### To do
Every entry below should be transcribed exactly; pictures stay out of the copy.

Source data
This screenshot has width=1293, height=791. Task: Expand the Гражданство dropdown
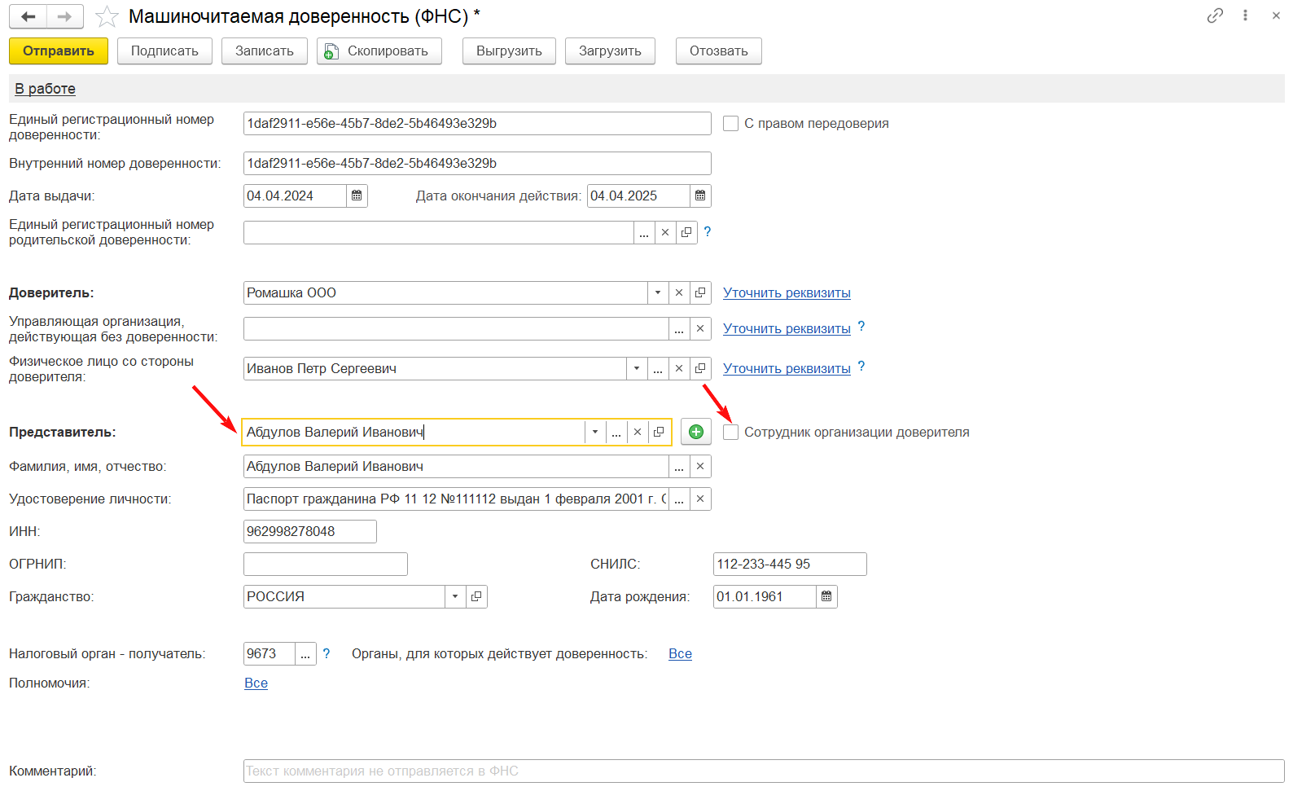[455, 596]
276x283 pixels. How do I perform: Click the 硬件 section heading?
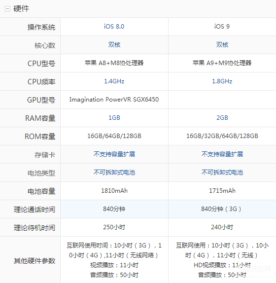tap(21, 8)
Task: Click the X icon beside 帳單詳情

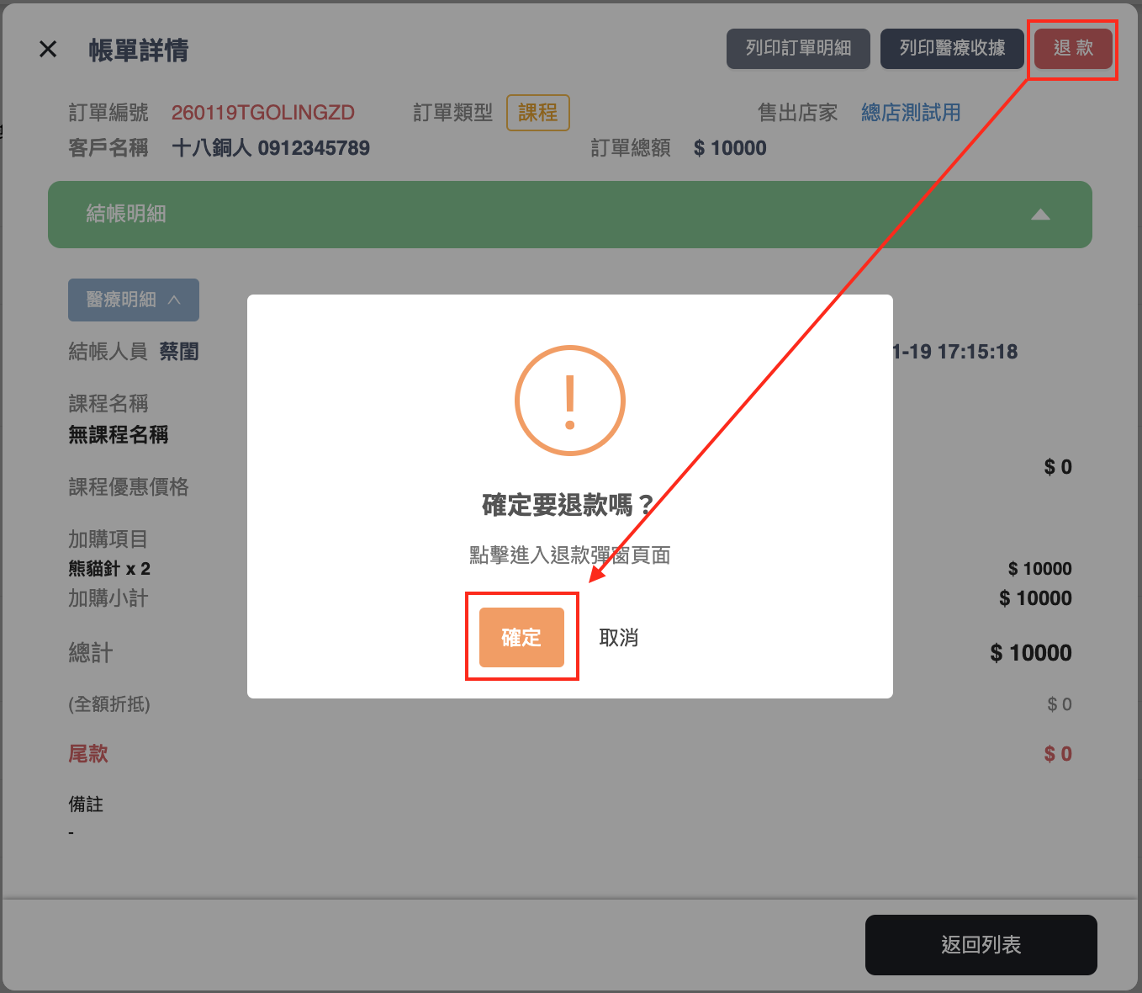Action: tap(48, 50)
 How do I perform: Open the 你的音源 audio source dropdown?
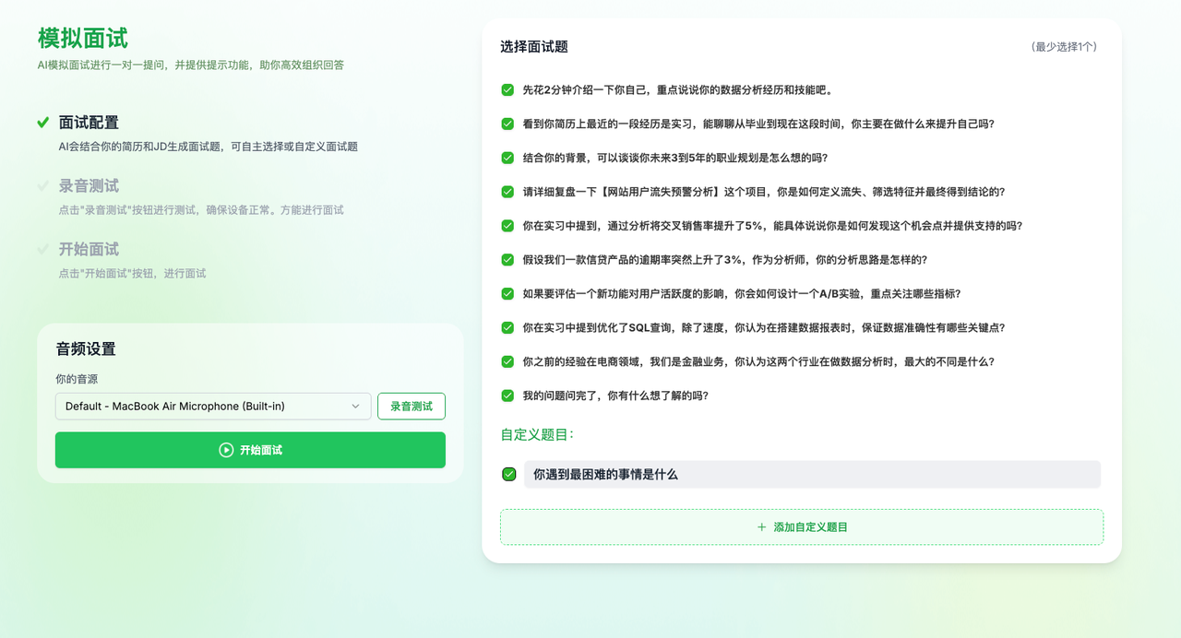click(x=212, y=406)
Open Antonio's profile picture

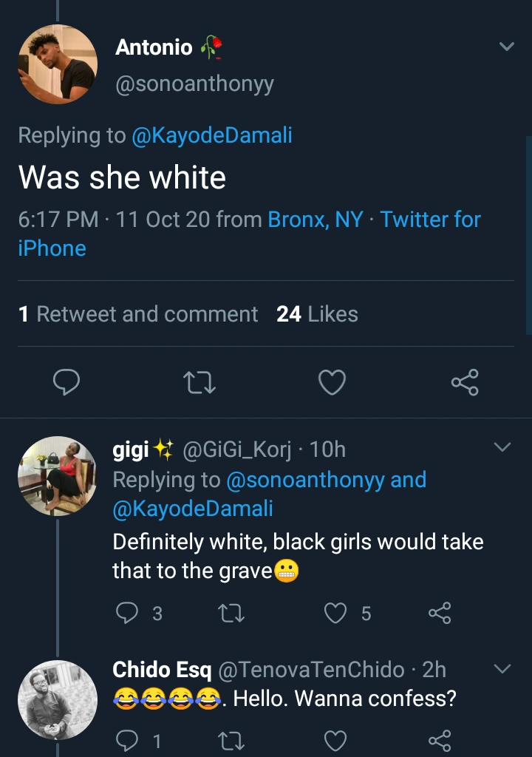(x=58, y=64)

### Answer to this task
This screenshot has width=1293, height=791. Task: Expand the Гражданство dropdown
[455, 596]
276x283 pixels. How do I perform: Click the 硬件 section heading?
tap(21, 8)
Task: Click the X icon beside 帳單詳情

Action: tap(48, 50)
 How do I perform: Open the 你的音源 audio source dropdown?
click(x=212, y=406)
Open Antonio's profile picture

(x=58, y=64)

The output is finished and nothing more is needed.